5. Conclusion and Future Work
This paper describes a geometric framework for solving a multimodal brain images fusion problem. By varying Riemannian metrics to encode multimodal brain imaging features, we build the feature mapping efficiently with geometric registration methods, i.e., quasiconformal mapping and harmonic mapping. There are several interesting directions for the future work. For example, we can apply the idea of changing Riemannian metrics for feature mapping to the analysis in brain ROIs.
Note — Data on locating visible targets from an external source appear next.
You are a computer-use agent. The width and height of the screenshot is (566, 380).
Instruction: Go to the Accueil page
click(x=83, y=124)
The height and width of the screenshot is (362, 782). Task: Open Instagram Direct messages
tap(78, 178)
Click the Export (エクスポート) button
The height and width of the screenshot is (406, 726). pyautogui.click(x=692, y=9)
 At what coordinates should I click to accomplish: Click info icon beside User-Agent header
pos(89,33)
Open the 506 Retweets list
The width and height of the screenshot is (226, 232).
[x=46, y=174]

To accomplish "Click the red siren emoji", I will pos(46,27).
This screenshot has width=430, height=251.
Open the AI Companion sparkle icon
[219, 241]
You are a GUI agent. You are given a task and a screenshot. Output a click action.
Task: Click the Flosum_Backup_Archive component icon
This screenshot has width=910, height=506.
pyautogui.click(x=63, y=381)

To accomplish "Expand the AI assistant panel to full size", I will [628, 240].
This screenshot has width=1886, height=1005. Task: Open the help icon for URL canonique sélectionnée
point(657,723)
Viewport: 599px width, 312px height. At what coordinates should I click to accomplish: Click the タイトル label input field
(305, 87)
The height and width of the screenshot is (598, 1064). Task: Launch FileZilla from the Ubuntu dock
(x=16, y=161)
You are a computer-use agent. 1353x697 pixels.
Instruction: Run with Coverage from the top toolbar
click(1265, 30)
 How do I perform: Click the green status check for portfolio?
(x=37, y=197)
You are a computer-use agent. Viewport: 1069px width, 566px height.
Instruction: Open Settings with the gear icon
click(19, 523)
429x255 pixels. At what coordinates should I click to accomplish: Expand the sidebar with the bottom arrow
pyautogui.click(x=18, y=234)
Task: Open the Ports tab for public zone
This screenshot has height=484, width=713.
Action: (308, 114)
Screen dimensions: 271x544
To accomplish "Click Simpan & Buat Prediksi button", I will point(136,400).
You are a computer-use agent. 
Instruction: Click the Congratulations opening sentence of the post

Besides, the variational framework designed on top of the Riemannian metrics in the Euclidean space can be extended to metrics in other geometric spaces, e.g., the hyperbolic space. Lastly, some other modalities, such as functional MR images or electroencephalography, can be the additional information sources to brain structural data and fused features derived from these modalities may contribute to the exploration of sensitive disease-related biomarkers.
Acknowledgement .
This work was supported by the grants from NIH (R21AG049216, RF1AG051710, R01EB025032, R01HL128818, U54EB020403).